Twenty-eight percent of D.C. residents sampled in the survey named the Nats as their favorite Washington team—more than one in four respondents. The NFL team got only 13 percent of the vote, down a whopping 21 percentage points from 2010. That same year ten years ago, the Nationals polled at 7 percent.

(In the Post poll, the Capitals got 10 percent, the Wizards and Mystics were at 8 percent, and D.C. United at 6 percent. There’s a margin of error of plus or minus four points.)

It must be said the poll was conducted only among residents of the District. Still, the guess here is that a similar survey of followers of the Washington sports scene in Virginia and Maryland probably wouldn’t much change the finding that this is now a baseball town—by far. And probably was even before the Nationals took the World Series last month.

The football team, of course, has no one to blame but itself. Over the 20 years of Daniel Snyder’s reign-of-error ownership, it’s been one embarrassing blunder after another. Against the Jets, fans could be heard shouting, “Sell the team!” Tickets for weekend’s game against the Detroit Lions are selling for as low $4. This season, one of Washington’s best players, Trent Williams, refused to play for franchise, alleging that team doctors misdiagnosed a cancerous growth on his head.

For years, the game-day experience has been dreadful. There’s gridlock traffic coming to and going from the stadium, absurdly high prices for parking and concessions, too many alcohol-fueled fans both in the parking lots and in the stands, and far too many spectators from the opposition occupying seats.

It’s made worse, of course, by the games themselves, particularly this year, but par for the course during Snyder’s ownership. The team’s last playoff appearance came in 2015, with two playoff appearances since 2008 and the last postseason victory in 2005.

It doesn’t matter who the coach is, including Hall of Famer Joe Gibbs, who was only 24-24 in his three mostly nondescript years his second time around. The rest of them lose and lose some more, each and every one of the other eight men who held the job. That includes the current interim, Bill Callahan, a fine offensive line coach who will be replaced seconds after the regular season ends.

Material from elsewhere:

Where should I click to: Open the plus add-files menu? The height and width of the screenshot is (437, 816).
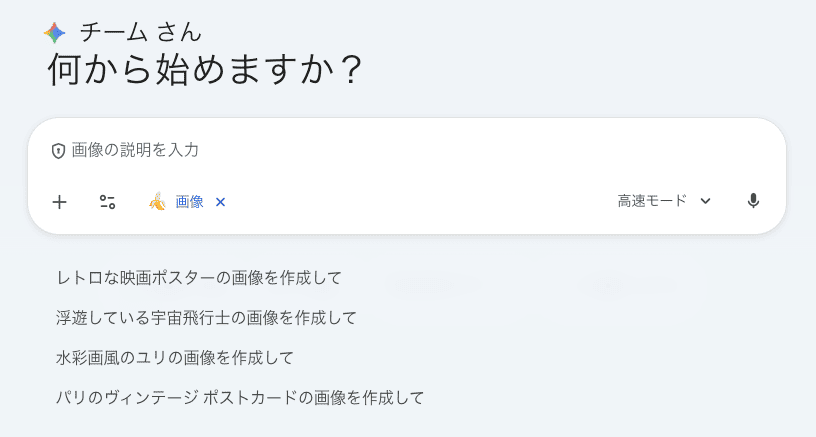coord(59,202)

Truly though, there’s only one man to blame, and that would be an invisible owner who is very good at making gobs of money, but totally inept in football 101, even after two decades. His equally mostly silent and totally ineffective team president, Bruce Allen, needs to go.

His replacement?

How about a former NFL safety, a smart fellow with a law degree and size 16 shoes named Mark Murphy? He now runs the playoff-bound Green Bay Packers, the only publicly owned team in the NFL.

A savvy general manager wouldn’t hurt.

How about a guy named Charley Casserly? He still lives in the area, helped build four Super Bowl teams, and was in total charge for Washington’s final Super Bowl triumph after the 1991 season.

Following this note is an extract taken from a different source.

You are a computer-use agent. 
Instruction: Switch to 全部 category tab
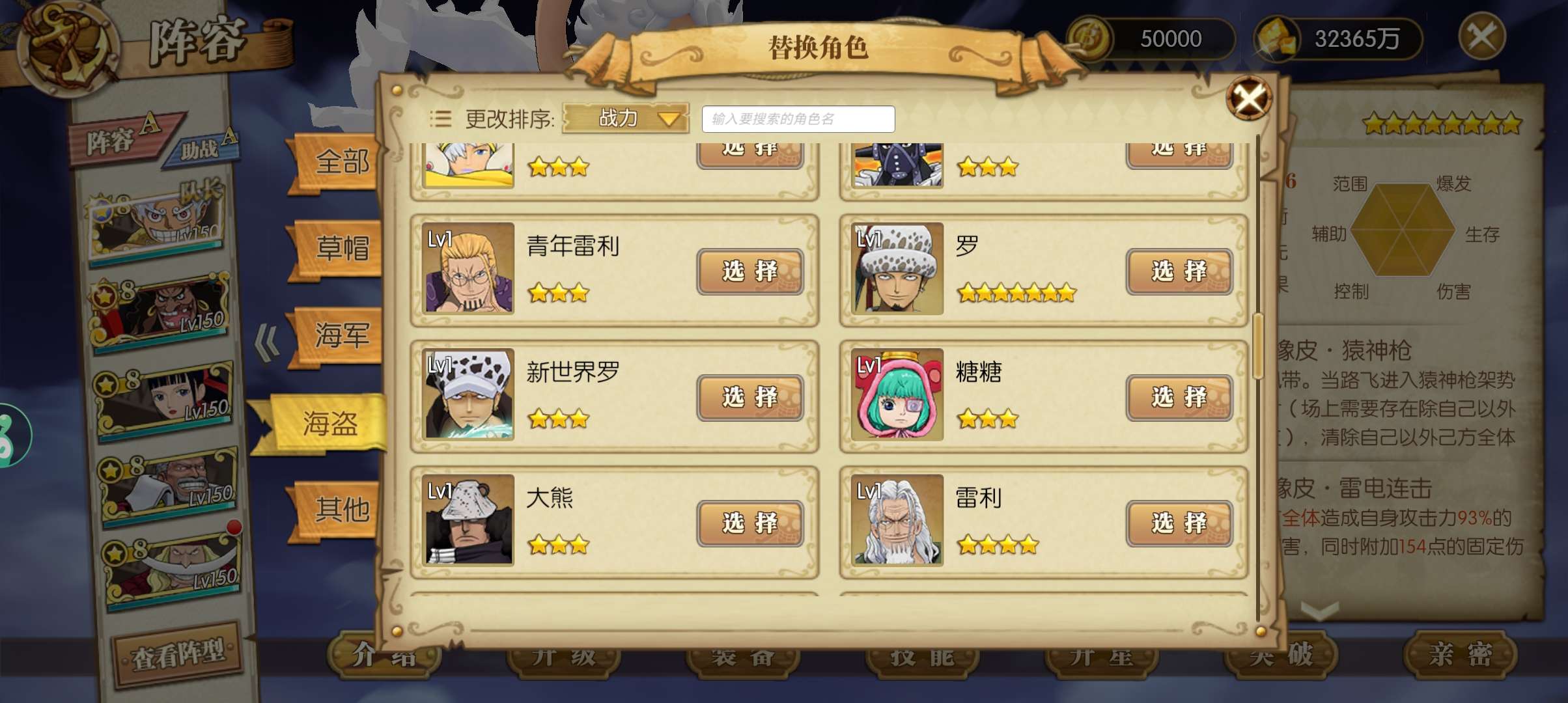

And finally, it’s time to do the right thing and change the name of this team. The first three letters in the dictionary in front of the word “Redskins” are “der.,which stands for derogatory.

As the Post poll reveals, there is a generational shift when it comes to fans of the football team. It had the highest support from older fans, while support decreased with each subsequent age group. Younger D.C. sports fans lack the emotional attachment to the Super Bowl winning teams from decades ago. 

Instead, the Nationals have entrenched themselves as the new No. 1 fan favorite in the Washington sports market. Hooray for the Nats. It doesn’t look like that will change any time soon.

Leonard Shapiro retired in 2011 after 41 years as a sports reporter, editor, and columnist at the Washington Post.